**Problem to work on**:
In the article on John Baldessari below, at which gallery is his new work being shown?

**Extract provided**:
November 08, 2002|David Pagel | Special to The Times

At 71, John Baldessari is making the best work of his career. At Margo Leavin Gallery, his new pictures of people, places and things are also among the best being made by anyone today.

Over the last 35 years Baldessari has established his reputation as the poet laureate of L.A. Conceptualism. Long after that emphatically cerebral approach to art-making grew stale in New York and Europe (not to mention California), he has kept it fresh by never letting viewers forget that art can be at once whip-smart and fun.

In two ongoing series of painted photographs and drawings, Baldessari does for images what crossword puzzles do for words. He compresses loads of otherwise unrelated elements into small spaces in ways that make sense if you know what you're looking for, yet befuddle those unfamiliar with the loose logic that links them.

Each of his nearly 7-foot-square works consists of five, seven or eight rectangular compartments arranged in the shape of a cross, the letter "H" or a tick-tack-toe grid (whose center remains empty). Baldessari fills these tidily framed spaces with two, three or four photographs he shot in color with a landscape camera or enlarged from carefully cropped B-movie stills, which are often, but not always, black and white.

Running vertically or horizontally, each of these digitally printed images occupies three abutted compartments. Sometimes, a single compartment contains a single part of a panoramic image. These read clearly. Most depict the mountains, deserts and beaches of Southern California.

At other times, two photographs occupy the same rectangle, overlapping to form pictures of anonymous actors in less than memorable movies superimposed over trees, seascapes and other bit players. These are harder to discern. Most have the presence of ghostly collisions between the parallel worlds of long-forgotten dramas and the ordinariness of everyday reality.

Baldessari complicates matters by painting over fragments of the superimposed sections with solid blocks of bright color. Adding outlines and accents, he makes images that combine the playfulness of a kid's coloring book with the finality of a crime scene's taped silhouettes. An in-the-street formalist, Baldessari transforms 3-D illusions into flat paintings that recall the work of artists as diverse as Alex Katz, Roy Dowell, Ellsworth Kelly and Matisse.

Although he sticks with such tried-and-true media as photography and painting, his images are far more sophisticated (and stimulating) than most made with more advanced computer technology. And, unlike crossword puzzles, the answers to the enigmas his deliciously puzzling pictures embody will not be published in tomorrow's paper. This further distinguishes Baldessari's art from run-of-the-mill Conceptualism, which strives to produce knowledge in a medium more suited to the unpredictability of pleasure.

**Data excerpt**:
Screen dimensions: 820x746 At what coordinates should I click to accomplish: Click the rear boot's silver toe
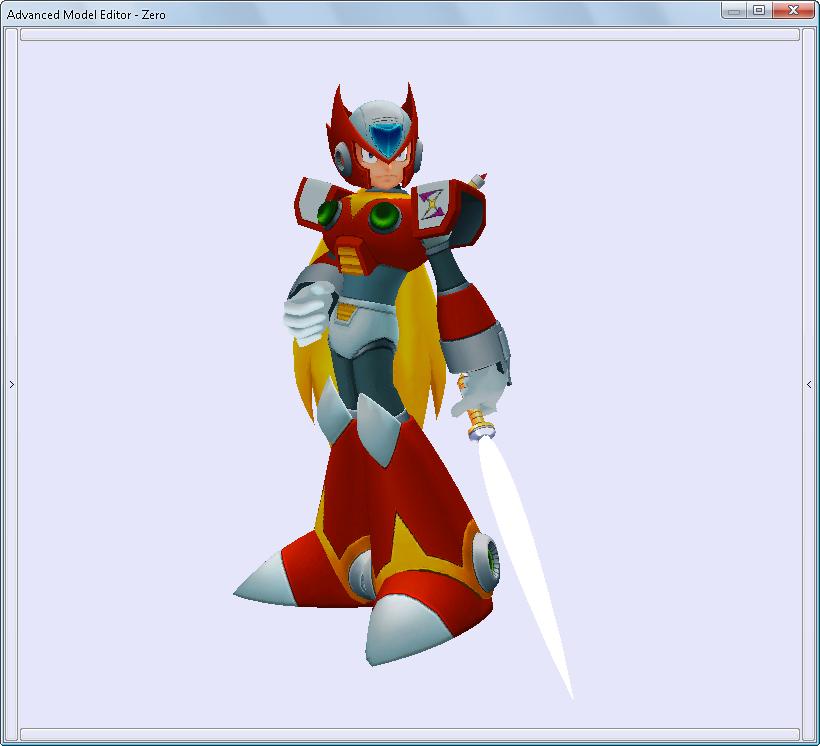pyautogui.click(x=262, y=583)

**Finished exercise**:
Margo Leavin Gallery